## Excerpted passage
== Segment start ==

U.S. lags on aid in Mexico’s drug battle

William Booth Washington Post

MEXICO CITY – The United States has spent a fraction of the money pledged – just $24 million of $1.3 billion appropriated – to help Mexico in its bloody three-year-old battle against the drug cartels that have turned parts of country into a war zone and left 15,000 dead, according to a U.S. government report issued Thursday.

The Merida Initiative, signed by President George W. Bush and Mexican leader Felipe Calderon in 2007, promises helicopters, night-vision goggles and drug-sniffing dogs, as well as a more robust crime-fighting partnership between the U.S. and Mexico. So far the U.S. has delivered 2 percent of the equipment and support promised, according to the report by the Government Accountability Office.

The perception of a slow flow of aid has rankled some in the Calderon government and fueled criticism here that the U.S., which spends billions consuming illegal drugs, is fiddling while 50,000 Mexican soldiers and police are fighting in the streets to confront powerful criminal organizations.

== Segment end ==

## Provided data
== Segment start ==

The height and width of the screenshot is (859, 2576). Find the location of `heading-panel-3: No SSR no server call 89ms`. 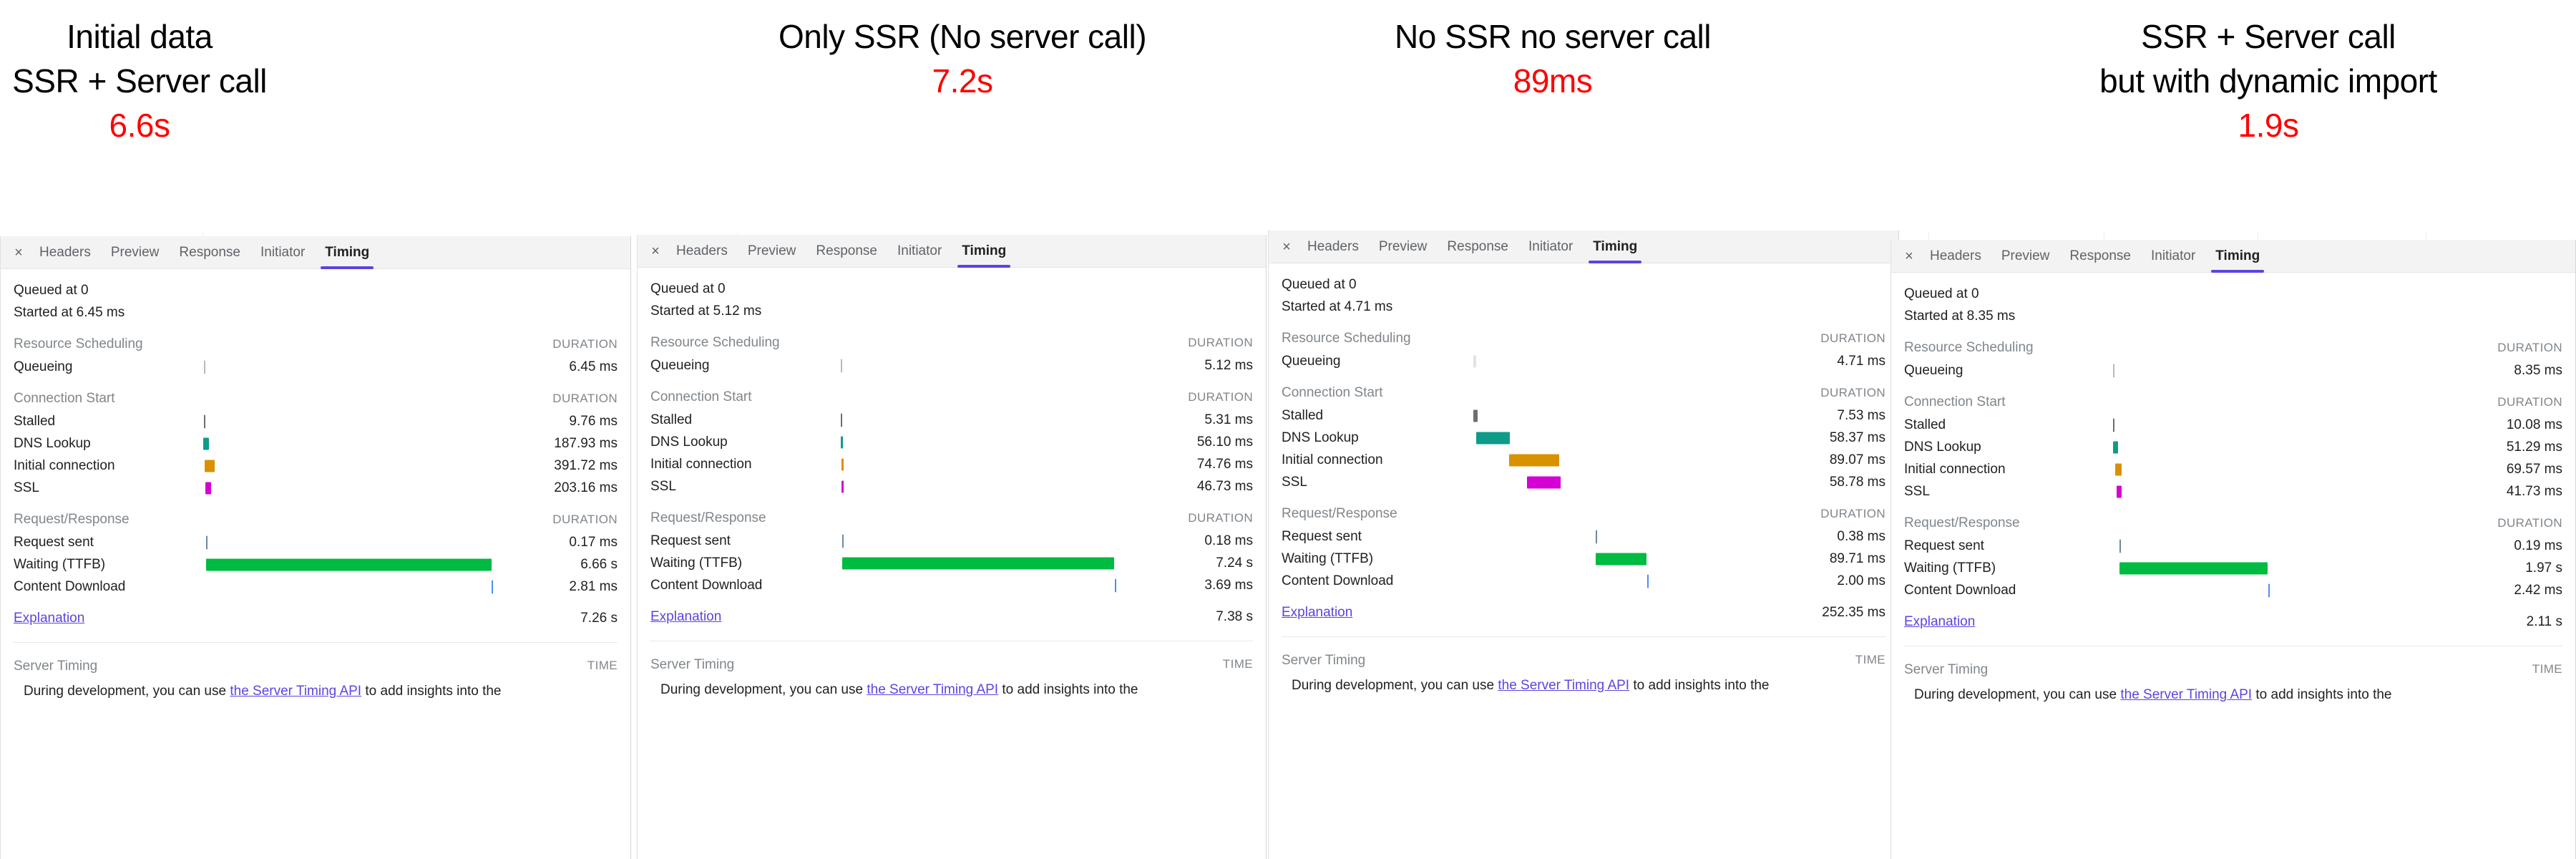

heading-panel-3: No SSR no server call 89ms is located at coordinates (1553, 58).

== Segment end ==

## Tasks for this exercise
1. Answer the following from the article on U.S. aid in Mexico's drug battle.
(a) Of the $1.3 billion appropriated, how much had the United States spent?
(b) In what year was the Merida Initiative signed?
(c) How many Mexican soldiers and police are described as fighting in the streets?
2. Continue the article on U.S. aid in Mexico's drug battle from the point at which it ends.

## Answers to the tasks
1.
(a) $24 million
(b) 2007
(c) 50,000

2.
The Merida Initiative did not lay out a specific timeline for delivering the U.S. assistance, but the report made clear that the pace of spending was lagging.

But the new U.S. ambassador to Mexico, Carlos Pascual, countered that the GAO report creates a “misimpression.” He said that the U.S. has actually spent $222 million but that “due to the idiosyncrasies of federal reporting and contracting,” many up-and-running programs have not yet shown up on the books as money “spent.”